**What needs to be done**
Format the material from the line containing "How do I perform: Open" through the line containing "Action: pos(444,74)", both included, as a numbered list with no blank lines. Omit the pictures.

(Source data)
§ §
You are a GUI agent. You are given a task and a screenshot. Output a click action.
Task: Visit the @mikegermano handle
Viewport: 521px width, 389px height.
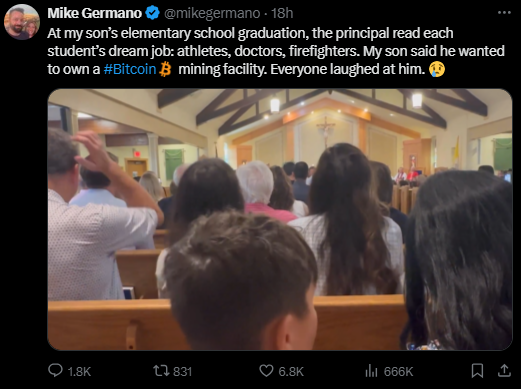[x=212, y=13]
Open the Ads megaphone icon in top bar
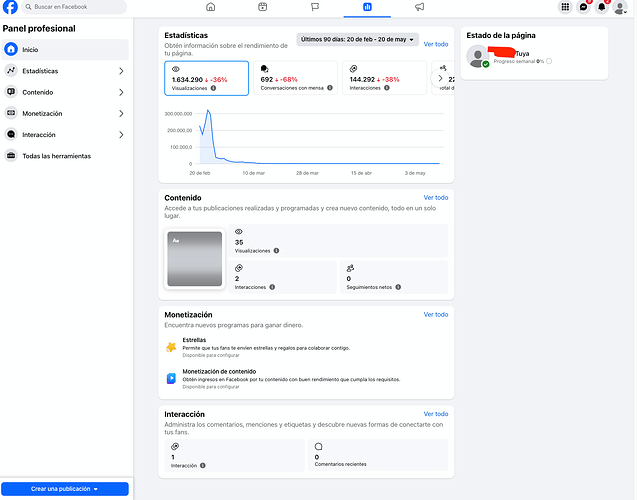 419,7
§ §
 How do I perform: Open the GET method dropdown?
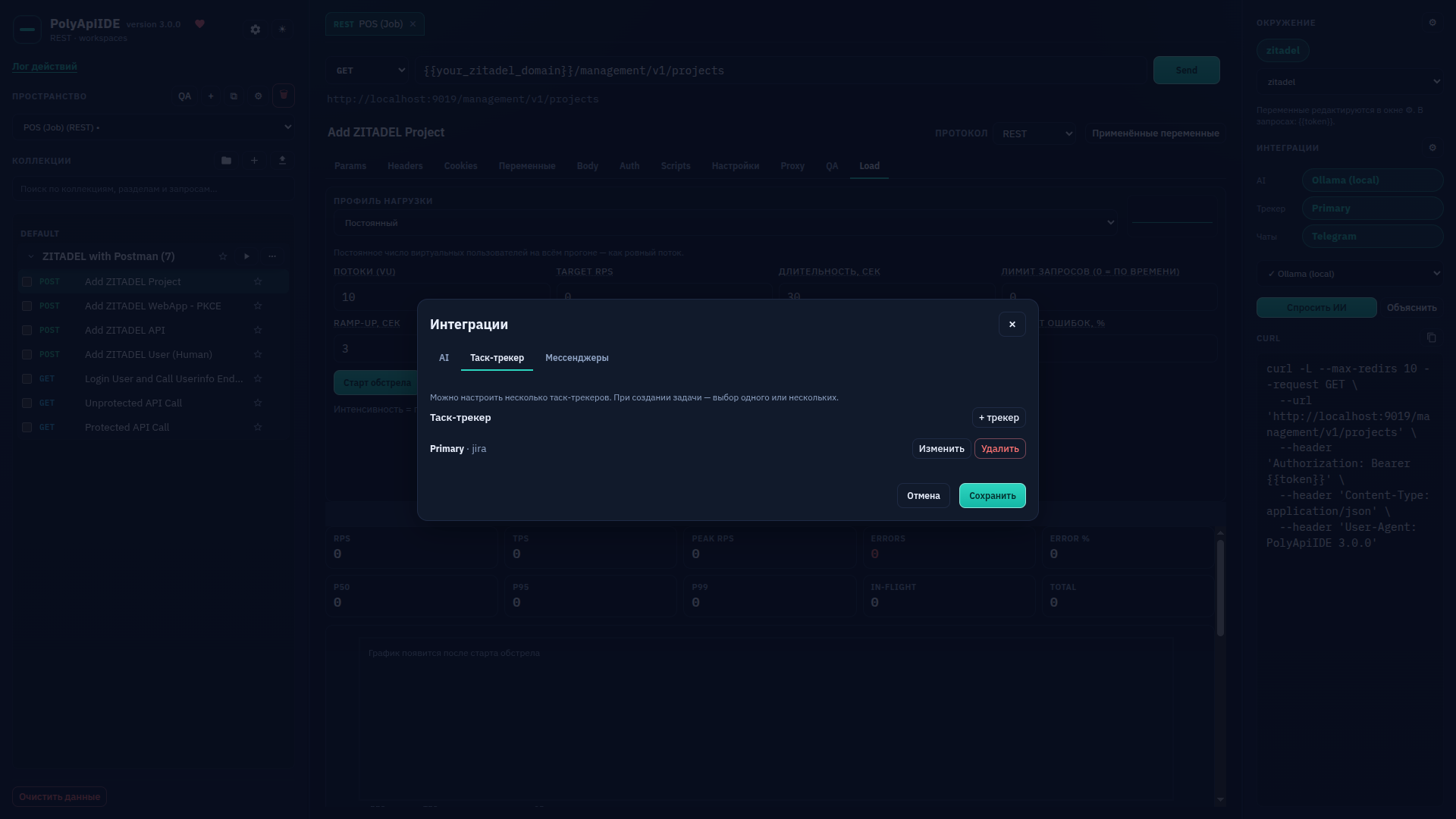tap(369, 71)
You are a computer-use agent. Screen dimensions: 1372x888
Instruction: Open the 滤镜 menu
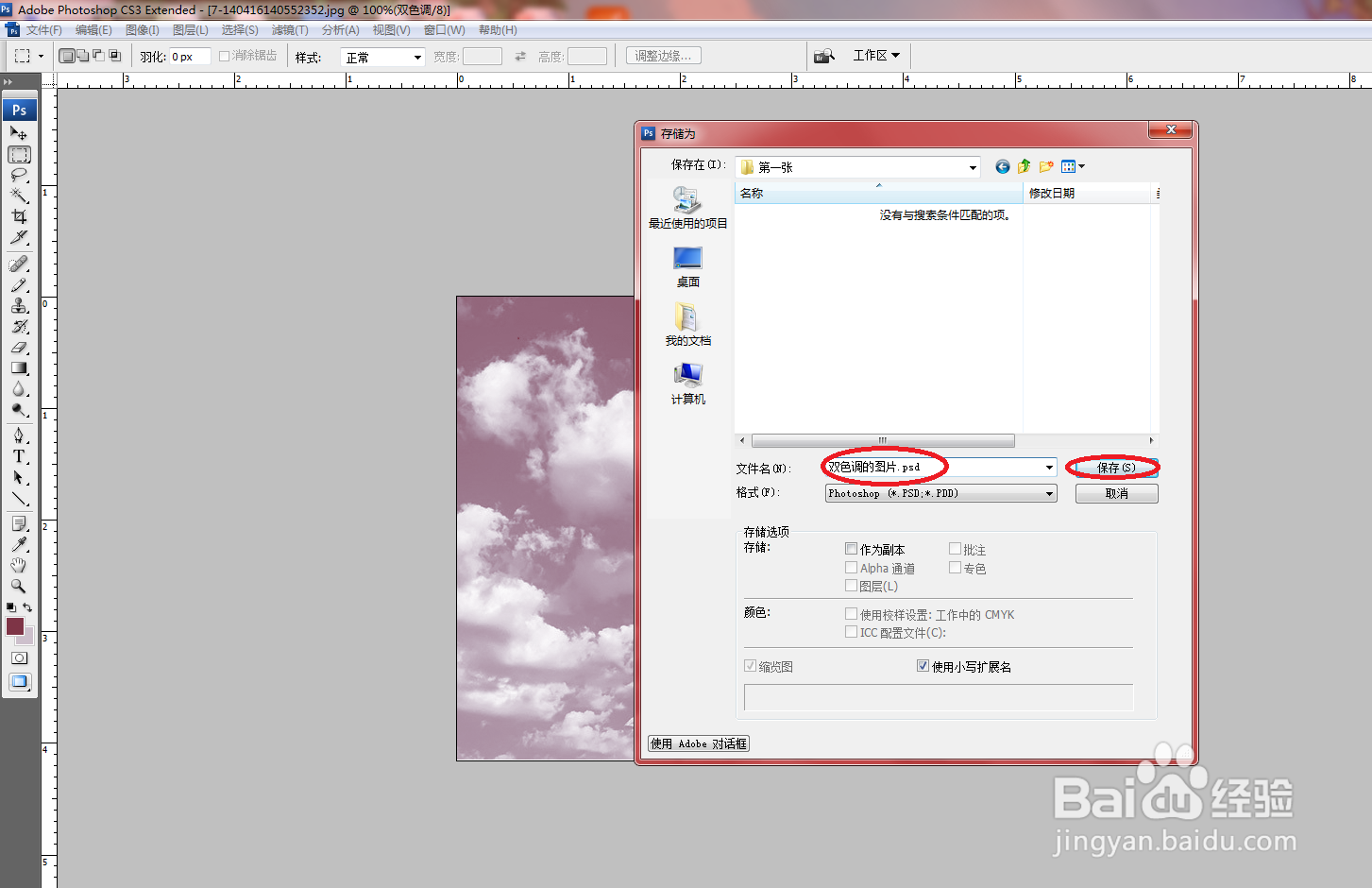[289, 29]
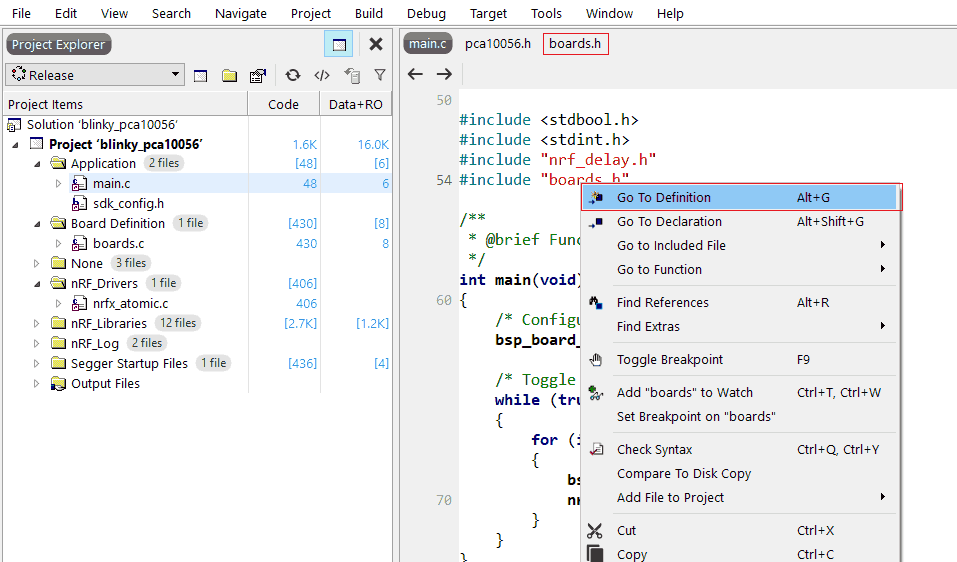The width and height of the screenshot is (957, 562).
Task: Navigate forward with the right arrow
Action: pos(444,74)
§ §
**Written answer**
1.  How do I perform: Open the GET method dropdown?
2. tap(369, 71)
3. You are a computer-use agent. Screen dimensions: 1372x888
4. Instruction: Open the 滤镜 menu
5. [289, 29]
6. The width and height of the screenshot is (957, 562).
7. Task: Navigate forward with the right arrow
8. Action: pos(444,74)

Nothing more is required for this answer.